(Dataset entries)
********************
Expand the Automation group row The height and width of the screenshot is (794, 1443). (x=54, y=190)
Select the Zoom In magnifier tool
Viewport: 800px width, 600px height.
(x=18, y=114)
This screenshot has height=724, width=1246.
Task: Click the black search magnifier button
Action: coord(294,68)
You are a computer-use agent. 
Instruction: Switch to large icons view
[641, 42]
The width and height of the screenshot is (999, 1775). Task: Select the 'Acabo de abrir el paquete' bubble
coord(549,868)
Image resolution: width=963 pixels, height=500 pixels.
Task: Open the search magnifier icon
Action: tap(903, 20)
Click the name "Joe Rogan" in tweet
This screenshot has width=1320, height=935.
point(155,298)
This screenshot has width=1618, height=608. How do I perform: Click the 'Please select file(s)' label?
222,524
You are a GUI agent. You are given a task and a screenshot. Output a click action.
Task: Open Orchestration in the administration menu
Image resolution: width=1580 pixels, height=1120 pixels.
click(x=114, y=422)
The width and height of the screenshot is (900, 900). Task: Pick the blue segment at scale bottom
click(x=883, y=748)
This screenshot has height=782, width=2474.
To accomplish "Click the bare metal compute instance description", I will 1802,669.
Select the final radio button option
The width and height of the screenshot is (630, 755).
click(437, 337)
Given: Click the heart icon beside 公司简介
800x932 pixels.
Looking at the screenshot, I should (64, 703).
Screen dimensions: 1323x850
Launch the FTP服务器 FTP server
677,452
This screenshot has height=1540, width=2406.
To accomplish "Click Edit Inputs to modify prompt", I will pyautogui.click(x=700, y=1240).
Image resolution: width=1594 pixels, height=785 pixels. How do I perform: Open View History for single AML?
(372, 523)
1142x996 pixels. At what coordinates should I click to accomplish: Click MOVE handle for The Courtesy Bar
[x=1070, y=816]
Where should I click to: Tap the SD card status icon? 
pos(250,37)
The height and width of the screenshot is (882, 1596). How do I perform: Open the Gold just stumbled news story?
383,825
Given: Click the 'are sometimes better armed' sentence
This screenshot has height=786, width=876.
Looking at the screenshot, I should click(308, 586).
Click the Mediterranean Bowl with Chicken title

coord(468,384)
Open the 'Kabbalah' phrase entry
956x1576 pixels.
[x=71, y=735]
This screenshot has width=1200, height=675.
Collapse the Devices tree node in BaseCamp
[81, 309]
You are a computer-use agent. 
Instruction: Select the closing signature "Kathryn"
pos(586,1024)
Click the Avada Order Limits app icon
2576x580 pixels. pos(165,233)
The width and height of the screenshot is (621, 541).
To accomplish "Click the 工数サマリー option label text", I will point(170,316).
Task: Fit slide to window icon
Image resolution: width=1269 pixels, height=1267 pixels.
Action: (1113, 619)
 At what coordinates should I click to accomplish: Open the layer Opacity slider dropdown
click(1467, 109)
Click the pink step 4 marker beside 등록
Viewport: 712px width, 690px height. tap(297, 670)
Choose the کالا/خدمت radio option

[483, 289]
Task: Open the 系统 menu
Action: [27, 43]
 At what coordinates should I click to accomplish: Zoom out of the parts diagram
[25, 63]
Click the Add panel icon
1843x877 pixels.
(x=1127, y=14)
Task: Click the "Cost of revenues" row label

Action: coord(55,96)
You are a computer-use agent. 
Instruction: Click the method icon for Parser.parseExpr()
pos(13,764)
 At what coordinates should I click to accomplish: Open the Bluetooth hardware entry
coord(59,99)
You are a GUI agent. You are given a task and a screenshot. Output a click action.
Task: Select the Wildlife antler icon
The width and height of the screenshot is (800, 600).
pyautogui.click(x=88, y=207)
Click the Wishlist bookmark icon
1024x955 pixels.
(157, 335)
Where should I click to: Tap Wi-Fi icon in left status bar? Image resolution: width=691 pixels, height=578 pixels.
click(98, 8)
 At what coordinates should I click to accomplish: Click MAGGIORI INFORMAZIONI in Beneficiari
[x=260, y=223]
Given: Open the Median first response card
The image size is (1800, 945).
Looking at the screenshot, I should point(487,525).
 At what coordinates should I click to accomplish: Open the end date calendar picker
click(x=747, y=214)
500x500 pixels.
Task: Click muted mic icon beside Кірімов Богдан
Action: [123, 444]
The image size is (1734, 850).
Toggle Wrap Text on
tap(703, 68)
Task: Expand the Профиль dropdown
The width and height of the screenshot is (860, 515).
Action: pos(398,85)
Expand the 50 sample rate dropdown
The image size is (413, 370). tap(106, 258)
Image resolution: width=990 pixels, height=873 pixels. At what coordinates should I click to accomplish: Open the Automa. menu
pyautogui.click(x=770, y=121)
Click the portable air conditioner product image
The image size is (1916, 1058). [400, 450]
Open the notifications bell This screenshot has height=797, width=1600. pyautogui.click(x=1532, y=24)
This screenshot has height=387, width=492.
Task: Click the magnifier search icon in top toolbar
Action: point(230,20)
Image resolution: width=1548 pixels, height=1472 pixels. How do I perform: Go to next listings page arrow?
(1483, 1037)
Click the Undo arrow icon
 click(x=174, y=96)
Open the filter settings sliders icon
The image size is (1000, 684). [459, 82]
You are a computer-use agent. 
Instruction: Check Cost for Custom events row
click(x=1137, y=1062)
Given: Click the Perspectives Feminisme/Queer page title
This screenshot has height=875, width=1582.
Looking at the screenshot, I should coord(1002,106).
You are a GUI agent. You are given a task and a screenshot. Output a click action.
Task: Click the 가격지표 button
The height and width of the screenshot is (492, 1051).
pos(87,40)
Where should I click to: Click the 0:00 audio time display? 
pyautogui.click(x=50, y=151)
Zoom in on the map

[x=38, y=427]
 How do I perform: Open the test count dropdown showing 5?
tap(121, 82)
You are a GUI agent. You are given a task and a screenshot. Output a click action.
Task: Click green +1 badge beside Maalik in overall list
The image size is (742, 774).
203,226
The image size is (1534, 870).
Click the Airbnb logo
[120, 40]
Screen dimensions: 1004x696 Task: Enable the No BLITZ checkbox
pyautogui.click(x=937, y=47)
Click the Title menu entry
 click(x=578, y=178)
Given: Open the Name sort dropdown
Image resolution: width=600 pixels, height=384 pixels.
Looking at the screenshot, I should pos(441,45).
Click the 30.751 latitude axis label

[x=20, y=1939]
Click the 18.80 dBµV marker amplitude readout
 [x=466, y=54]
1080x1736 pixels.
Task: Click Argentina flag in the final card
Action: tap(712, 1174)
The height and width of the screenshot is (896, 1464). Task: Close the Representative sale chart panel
********************
### Activity
Nothing but the lines from the top of the records down to the line with "Click the name" belongs in the answer; repeat them exactly.

### Task result
Expand the Automation group row The height and width of the screenshot is (794, 1443). (x=54, y=190)
Select the Zoom In magnifier tool
Viewport: 800px width, 600px height.
(x=18, y=114)
This screenshot has height=724, width=1246.
Task: Click the black search magnifier button
Action: coord(294,68)
You are a computer-use agent. 
Instruction: Switch to large icons view
[641, 42]
The width and height of the screenshot is (999, 1775). Task: Select the 'Acabo de abrir el paquete' bubble
coord(549,868)
Image resolution: width=963 pixels, height=500 pixels.
Task: Open the search magnifier icon
Action: tap(903, 20)
Click the name "Joe Rogan" in tweet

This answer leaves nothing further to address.